• [About this exercise]:
How many lines of these entries include the string "computer"? State the number alone.

Start of Block

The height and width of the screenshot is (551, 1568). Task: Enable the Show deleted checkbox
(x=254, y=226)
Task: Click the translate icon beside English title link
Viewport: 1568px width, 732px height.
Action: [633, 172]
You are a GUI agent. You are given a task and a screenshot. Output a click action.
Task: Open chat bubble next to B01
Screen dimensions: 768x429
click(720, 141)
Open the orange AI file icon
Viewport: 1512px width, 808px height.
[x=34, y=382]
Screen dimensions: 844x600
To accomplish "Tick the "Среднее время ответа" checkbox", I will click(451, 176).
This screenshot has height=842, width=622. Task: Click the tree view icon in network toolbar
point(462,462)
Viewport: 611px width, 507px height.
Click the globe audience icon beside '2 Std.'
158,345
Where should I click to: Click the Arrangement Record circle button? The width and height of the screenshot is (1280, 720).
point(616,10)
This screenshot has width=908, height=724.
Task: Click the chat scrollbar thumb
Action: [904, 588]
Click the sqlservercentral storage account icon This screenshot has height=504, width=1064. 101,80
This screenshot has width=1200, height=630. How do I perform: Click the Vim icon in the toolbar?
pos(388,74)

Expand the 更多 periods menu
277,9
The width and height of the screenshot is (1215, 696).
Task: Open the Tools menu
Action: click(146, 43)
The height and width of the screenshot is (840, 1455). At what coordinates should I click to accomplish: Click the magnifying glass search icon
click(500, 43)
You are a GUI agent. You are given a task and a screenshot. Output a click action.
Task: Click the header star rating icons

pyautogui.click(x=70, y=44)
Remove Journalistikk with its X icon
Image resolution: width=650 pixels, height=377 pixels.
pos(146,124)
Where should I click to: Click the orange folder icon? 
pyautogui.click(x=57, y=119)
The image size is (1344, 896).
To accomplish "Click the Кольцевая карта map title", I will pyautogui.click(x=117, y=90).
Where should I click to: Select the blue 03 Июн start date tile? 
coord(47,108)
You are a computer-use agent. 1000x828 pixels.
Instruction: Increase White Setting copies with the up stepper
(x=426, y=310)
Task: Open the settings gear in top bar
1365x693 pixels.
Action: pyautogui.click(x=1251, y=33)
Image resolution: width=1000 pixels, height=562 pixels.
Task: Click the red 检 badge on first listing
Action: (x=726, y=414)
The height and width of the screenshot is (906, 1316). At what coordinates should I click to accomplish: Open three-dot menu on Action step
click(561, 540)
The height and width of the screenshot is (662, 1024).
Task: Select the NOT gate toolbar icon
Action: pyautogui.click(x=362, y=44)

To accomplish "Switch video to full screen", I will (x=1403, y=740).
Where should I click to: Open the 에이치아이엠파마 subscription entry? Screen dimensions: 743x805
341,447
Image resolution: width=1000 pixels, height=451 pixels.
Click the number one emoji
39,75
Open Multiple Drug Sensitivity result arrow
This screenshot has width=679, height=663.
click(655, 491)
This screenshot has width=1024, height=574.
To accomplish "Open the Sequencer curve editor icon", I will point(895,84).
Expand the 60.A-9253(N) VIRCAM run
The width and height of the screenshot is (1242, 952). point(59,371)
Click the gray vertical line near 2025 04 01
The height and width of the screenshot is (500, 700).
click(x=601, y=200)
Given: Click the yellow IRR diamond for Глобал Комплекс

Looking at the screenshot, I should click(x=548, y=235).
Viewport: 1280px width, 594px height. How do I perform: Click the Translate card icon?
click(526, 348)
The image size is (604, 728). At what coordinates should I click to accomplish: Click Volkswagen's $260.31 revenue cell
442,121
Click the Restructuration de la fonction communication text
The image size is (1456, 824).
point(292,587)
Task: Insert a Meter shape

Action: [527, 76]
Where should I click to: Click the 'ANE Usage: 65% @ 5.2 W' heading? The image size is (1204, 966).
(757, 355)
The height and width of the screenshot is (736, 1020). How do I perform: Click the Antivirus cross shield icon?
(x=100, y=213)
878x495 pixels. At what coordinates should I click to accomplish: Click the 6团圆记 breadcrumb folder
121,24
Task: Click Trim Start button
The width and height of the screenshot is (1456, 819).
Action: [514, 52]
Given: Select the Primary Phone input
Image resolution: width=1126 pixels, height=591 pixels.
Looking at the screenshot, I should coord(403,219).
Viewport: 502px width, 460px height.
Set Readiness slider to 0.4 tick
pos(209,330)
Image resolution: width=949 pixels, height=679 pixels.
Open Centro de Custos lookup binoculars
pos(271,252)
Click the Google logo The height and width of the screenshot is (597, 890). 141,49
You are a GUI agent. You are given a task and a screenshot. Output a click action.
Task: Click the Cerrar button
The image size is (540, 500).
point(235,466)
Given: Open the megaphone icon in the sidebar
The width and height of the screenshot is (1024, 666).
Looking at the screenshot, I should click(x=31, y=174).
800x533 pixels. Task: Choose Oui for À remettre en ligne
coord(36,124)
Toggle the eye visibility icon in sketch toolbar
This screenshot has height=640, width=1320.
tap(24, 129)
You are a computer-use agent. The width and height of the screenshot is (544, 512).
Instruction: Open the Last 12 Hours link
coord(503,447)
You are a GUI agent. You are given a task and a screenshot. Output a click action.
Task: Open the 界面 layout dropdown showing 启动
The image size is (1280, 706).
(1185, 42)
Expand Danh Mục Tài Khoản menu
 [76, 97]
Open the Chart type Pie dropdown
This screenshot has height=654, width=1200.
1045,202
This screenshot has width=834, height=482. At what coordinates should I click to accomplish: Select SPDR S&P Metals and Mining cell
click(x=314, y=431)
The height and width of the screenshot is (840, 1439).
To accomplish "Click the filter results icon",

End of Block

• [Exercise response]:
2